In Mississippi we find that the bookkeeper or regular employee of one or more persons may do all the work ordinarily limited to the certified public accountant properly examined and licensed by the state and he may certify to it if he so wishes.

Appellant makes much of the supposition that this Mississippi statute was passed by a pressure group. We feel that it matters little inasmuch as the statute applies to all alike and favors no group of individuals with the possible exception of the "grandfathers" most of whom have long since passed from the scene.

A sketchy review of man's history and the history of his progress will show that almost all reforms of benefit to mankind were squeezed through by pressure groups with the fire of the zealot in their eyes and the flame of justice burning in their hearts. Cromwell organized a pressure group. For that matter so did Franklin, et al. This pressure group led to the founding of the United States. The Great Charter was the result of extraordinary pressure by a small band of Englishmen.

In presently considering the Mississippi statute we urge that the court look to the statute itself to determine whether or not it is fair and equitable and for the benefit of the public at large.


This case is concerned with the statutes of this State dealing with the right of others than "Certified Public Accountants" to prepare, and accept compensation for preparing, tax returns. A constitutional question is involved. The case originated in a justice of the peace court.

Appellants are not Certified Public Accountants. However, as we understand the record, they contracted with appellee to prepare his 1946 income tax returns, and they fully performed their agreement. For their services, appellee promised to pay them the sum of $275, and he did pay them $140 of this amount. For the unpaid balance of $135, upon refusal or failure of appellee to pay it, appellants brought this action in the court of a justice of the peace, and recovered judgment there for the same. Appellee thereupon appealed to the county court.

In the county court, appellee filed the following plea:

"Now comes the defendant, by its attorney, and for plea in its behalf in the above numbered cause, says;

"The services that plaintiffs contracted to render were those that can be lawfully rendered only by accountants who have qualified as provided by Chapter 12 Title 32 of Mississippi Code of 1942; Sections 8905 through 8912.
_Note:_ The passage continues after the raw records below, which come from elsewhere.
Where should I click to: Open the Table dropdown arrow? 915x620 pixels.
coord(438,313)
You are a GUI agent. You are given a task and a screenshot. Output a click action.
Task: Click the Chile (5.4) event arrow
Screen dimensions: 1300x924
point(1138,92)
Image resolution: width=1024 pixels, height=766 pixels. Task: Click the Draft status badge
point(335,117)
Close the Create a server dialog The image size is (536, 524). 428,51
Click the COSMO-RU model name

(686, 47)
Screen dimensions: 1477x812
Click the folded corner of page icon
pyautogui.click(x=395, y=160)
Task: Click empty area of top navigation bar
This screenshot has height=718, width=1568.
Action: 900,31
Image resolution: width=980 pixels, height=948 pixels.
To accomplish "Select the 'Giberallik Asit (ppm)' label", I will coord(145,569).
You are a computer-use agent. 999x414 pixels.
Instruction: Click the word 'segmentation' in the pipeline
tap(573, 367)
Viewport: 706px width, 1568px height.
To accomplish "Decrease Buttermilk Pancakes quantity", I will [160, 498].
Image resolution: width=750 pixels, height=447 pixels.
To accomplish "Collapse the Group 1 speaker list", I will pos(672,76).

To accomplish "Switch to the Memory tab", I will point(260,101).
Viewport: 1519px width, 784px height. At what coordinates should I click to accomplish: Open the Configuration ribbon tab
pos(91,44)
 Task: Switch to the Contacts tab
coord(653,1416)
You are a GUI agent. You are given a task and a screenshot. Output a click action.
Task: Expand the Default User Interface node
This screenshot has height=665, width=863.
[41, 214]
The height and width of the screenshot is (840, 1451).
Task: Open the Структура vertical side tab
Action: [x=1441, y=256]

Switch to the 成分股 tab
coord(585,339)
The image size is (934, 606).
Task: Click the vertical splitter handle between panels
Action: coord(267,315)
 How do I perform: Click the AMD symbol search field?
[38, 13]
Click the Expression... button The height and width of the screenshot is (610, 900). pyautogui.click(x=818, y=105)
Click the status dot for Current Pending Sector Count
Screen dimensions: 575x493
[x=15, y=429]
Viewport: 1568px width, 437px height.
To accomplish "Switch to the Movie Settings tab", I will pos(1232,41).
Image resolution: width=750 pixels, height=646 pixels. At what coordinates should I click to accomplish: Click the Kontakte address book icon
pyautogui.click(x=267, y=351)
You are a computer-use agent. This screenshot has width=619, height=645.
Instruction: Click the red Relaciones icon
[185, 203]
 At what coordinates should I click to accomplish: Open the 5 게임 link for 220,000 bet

"Plaintiffs have not so qualified and not having qualified are specifically enjoined not to make, utter, issue, or certify balance sheet, statement of assets or liabilities or any statement of income or loss; or prepare or make any tax return. Said contract was therefore in violation of the laws of the State and therefore against public policy. All of this defendant is ready to verify.

"Wherefore, the defendant prays that this suit be dismissed at the cost of plaintiffs."

To this plea, appellants demurred on the basis of the claimed unconstitutionality of the statutes, cited in the aforesaid plea of appellees, assigning the following reasons:

"1. The Statute set up in the plea is not a valid exercise of the police power of the State;

"2. The statute pleaded violates the constitutional provisions prohibiting the granting of exclusive privileges and immunities;

"3. The statute pleaded violates the constitutional right of citizens to liberty and the pursuit of happiness;

"4. The statute pleaded unconstitutionally restricts the right of private contract."

The county court overruled this demurrer, and in due course followed a judgment there for appellees, — and the appellants here then appealed from the judgment of the county court to the circuit court, and the county court was affirmed in that court, whence appellants, on proper certificate of a constitutional issue, appealed to this Court.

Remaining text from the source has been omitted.